WORK TO BE COMPLETED
In the article on Netflix's interval-aware caching for Apache Druid, what does the external proxy layer recompute instead of serving from cache?
___ PASSAGE GIVEN ___
InfoQ Architecture·May 11, 2026

Netflix's Interval-Aware Caching for Apache Druid

Netflix implemented an interval-aware caching strategy for Apache Druid to optimize real-time analytics queries. This approach significantly boosts cache hit rates and reduces query load by decomposing query results into time-aligned segments, allowing reuse across overlapping rolling window queries. The architectural solution involves an external proxy layer that intercepts, processes, and caches historical data while recomputing only the most recent intervals.

Distributed Systems Performance & Scaling Databases & Storage

Read original on InfoQ Architecture

The Challenge of Rolling Window Queries

Traditional caching mechanisms struggle with rolling window queries common in real-time analytics dashboards. Even with minor shifts in time boundaries (e.g., "errors in the last 3 hours" refreshing every minute), caches treat these as distinct requests. This leads to redundant computation, low cache reuse, and repeated scans over large datasets, especially problematic at Netflix's scale with trillions of rows in Apache Druid.
___ COLLECTED DATA ___
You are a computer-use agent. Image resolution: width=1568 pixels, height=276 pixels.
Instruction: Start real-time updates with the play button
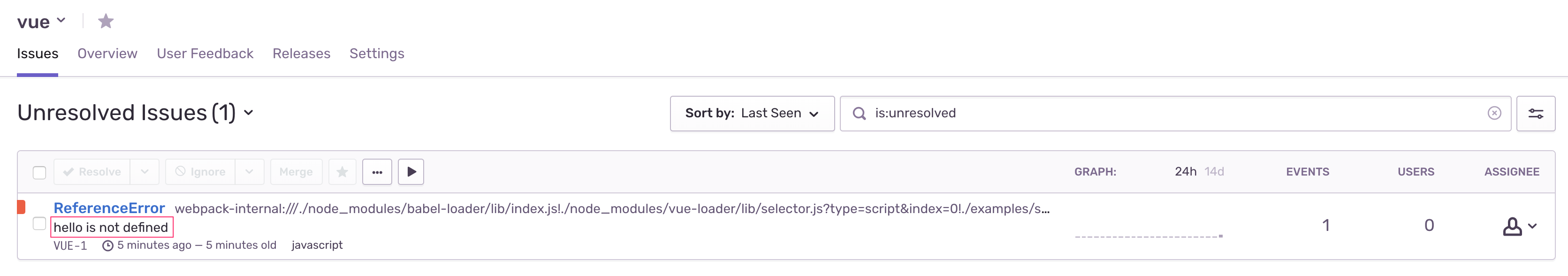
___
SOLUTION TO THIS EXERCISE
Only the most recent intervals.